JOB: ¿Qué tan importante es la obra de Stanley Cavell para comprender lo que el alma humana constantemente intenta decirnos?

VJK: Quizás el concepto más importante de Cavell tiene que ver con que él fue músico, ¿no? Componía y tocaba música antes de entrar a la filosofía, y lo hace por una crisis que tiene con la música. De pronto ya no se encuentra más con la música, y comienza a darse cuenta de que son las ideas alrededor de la música lo que lo está llamando. Pero, lo interesante, y eso es algo que he estado trabajando recientemente, y también algo que he descubierto de él, es que nunca dejó de ser músico; y que por lo tanto, esperaba de la filosofía lo mismo que la música le proporcionaba. Lo que eso termina haciendo, es lograr un sentido de las cosas que va más allá del que podemos adquirir, que podemos lograr a través del significado de las palabras. Cosa que no es una cuestión de entendimiento con significado semántico, sino algo que implica otra dimensión de la experiencia.

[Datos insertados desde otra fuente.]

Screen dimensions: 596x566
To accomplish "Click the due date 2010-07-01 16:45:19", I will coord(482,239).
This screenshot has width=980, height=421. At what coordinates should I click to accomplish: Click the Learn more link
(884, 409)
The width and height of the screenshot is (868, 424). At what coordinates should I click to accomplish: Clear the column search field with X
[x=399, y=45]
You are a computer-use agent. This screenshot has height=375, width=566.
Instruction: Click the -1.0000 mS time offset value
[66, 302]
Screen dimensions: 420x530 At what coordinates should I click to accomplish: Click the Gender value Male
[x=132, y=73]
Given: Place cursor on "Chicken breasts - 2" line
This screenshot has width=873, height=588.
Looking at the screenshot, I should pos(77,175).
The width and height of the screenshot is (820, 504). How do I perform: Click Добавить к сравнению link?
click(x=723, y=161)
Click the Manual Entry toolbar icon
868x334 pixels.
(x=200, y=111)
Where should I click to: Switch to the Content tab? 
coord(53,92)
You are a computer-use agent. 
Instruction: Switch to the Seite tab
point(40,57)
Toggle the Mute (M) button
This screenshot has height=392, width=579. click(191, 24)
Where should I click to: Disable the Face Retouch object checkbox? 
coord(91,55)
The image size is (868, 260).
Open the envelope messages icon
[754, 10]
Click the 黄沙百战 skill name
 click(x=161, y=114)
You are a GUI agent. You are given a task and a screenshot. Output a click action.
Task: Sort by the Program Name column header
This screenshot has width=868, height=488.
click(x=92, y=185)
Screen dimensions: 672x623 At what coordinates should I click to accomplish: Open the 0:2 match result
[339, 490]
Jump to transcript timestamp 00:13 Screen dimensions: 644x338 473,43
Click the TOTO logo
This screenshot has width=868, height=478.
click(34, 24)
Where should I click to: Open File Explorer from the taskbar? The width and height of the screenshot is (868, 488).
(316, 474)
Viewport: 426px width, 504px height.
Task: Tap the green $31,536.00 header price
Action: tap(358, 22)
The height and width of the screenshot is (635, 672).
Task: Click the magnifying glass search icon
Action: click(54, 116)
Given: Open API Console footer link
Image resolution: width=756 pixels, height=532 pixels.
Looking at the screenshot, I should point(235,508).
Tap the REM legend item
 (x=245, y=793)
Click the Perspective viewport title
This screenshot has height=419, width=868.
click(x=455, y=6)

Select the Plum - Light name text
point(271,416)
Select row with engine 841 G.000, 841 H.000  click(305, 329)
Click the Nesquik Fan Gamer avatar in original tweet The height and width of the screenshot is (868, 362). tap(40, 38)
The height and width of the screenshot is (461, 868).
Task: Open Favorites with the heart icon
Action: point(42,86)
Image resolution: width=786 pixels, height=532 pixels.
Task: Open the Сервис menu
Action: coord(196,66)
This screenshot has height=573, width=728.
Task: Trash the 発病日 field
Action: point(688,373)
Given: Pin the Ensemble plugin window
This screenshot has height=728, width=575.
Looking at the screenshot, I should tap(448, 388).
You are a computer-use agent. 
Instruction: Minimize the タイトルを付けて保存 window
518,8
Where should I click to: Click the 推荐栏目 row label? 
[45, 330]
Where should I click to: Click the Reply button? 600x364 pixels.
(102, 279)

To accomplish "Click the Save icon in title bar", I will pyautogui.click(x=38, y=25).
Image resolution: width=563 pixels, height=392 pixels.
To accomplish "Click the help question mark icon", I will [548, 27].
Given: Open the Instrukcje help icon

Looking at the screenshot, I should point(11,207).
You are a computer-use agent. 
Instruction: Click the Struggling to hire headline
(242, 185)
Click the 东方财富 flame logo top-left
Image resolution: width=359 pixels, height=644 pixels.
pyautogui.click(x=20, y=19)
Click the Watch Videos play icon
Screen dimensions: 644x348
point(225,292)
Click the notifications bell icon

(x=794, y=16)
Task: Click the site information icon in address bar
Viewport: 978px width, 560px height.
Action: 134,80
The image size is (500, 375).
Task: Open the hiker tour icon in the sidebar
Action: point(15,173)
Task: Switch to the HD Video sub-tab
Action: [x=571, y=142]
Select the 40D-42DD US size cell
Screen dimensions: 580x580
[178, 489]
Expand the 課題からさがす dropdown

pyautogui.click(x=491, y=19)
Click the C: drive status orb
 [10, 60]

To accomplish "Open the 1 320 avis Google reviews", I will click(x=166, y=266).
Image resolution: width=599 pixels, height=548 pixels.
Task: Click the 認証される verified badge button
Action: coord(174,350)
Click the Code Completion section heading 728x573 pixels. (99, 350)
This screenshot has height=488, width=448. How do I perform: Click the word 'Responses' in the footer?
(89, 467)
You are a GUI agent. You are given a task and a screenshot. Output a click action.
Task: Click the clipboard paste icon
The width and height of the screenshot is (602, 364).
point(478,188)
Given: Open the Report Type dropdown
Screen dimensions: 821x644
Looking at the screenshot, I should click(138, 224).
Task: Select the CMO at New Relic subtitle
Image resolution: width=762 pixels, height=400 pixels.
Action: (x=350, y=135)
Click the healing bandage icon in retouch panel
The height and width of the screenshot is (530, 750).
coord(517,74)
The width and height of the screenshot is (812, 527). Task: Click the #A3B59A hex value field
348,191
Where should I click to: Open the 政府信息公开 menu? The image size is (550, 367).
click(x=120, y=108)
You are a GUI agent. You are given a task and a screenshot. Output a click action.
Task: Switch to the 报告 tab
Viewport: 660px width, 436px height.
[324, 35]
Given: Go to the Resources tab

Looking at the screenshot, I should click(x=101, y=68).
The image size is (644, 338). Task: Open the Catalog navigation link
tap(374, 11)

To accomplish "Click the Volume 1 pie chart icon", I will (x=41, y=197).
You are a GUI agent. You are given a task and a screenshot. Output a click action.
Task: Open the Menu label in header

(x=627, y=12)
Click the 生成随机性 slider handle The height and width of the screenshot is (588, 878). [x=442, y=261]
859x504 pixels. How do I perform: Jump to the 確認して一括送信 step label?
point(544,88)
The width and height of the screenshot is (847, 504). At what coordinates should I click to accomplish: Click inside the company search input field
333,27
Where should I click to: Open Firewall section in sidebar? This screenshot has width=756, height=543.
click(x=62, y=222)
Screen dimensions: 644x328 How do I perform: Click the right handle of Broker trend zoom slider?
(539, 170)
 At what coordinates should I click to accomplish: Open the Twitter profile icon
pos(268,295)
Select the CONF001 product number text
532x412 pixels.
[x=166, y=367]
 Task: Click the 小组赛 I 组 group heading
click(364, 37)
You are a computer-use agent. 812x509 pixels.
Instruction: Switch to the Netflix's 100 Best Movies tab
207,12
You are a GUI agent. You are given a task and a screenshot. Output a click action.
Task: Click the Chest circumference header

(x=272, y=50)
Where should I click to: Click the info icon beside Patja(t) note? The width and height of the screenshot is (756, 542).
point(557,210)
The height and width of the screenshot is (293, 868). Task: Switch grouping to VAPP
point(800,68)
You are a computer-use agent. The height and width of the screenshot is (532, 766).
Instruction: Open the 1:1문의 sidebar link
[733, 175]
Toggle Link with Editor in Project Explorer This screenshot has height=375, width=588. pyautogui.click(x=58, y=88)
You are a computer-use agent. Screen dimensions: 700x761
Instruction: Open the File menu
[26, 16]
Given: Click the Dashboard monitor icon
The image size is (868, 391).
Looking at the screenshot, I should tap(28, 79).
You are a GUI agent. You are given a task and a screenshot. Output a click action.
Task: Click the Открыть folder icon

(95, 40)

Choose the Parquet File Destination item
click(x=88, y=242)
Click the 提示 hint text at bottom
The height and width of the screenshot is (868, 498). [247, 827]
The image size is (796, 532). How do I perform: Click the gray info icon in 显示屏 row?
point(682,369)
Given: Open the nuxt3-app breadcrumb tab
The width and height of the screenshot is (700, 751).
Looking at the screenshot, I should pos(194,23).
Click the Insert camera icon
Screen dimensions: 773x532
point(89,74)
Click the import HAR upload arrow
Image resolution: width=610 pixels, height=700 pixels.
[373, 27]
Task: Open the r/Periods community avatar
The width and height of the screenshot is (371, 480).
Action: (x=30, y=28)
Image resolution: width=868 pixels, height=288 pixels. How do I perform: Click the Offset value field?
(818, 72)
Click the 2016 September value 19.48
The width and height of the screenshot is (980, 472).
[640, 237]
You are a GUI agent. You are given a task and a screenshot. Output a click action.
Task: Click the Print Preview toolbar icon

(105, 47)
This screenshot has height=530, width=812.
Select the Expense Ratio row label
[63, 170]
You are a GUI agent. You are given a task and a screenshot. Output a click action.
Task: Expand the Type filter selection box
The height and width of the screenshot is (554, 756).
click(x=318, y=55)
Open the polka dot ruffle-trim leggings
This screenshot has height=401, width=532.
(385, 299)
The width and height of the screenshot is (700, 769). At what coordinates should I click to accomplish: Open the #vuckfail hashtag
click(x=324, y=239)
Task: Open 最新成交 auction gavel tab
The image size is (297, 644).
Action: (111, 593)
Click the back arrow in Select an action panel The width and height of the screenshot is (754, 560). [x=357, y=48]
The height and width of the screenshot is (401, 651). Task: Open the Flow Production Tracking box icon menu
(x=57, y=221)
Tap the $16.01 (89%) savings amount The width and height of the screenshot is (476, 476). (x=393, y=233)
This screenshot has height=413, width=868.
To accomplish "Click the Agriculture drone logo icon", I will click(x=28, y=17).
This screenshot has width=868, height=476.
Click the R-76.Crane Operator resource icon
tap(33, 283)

Entonces, eso le da, primero, la importancia a lo estético por sobre todo lo demás en Cavell, que ya es una especie de adelanto de lo que, eventualmente, me parece que va a ser la recuperación de lo musical, de lo sonoro, para la importancia del lenguaje en el ser humano. 

Diría para responder en corto lo que me estás preguntando, que Cavell se da cuenta de que la última corte de apelación, digamos, el último recurso en la filosofía, –o el primero en realidad– no es otra cosa que la experiencia propia. Que es a partir de la propia experiencia que siempre se tienen que estar midiendo las conclusiones a las que se llega conceptualmente; que en última instancia es la experiencia propia la que da la brújula, el norte. En eso, Cavell es muy emersoniano: Emerson decía que mientras más profundamente vayas a lo más íntimo en ti, más cerca te vas a encontrar con lo universal.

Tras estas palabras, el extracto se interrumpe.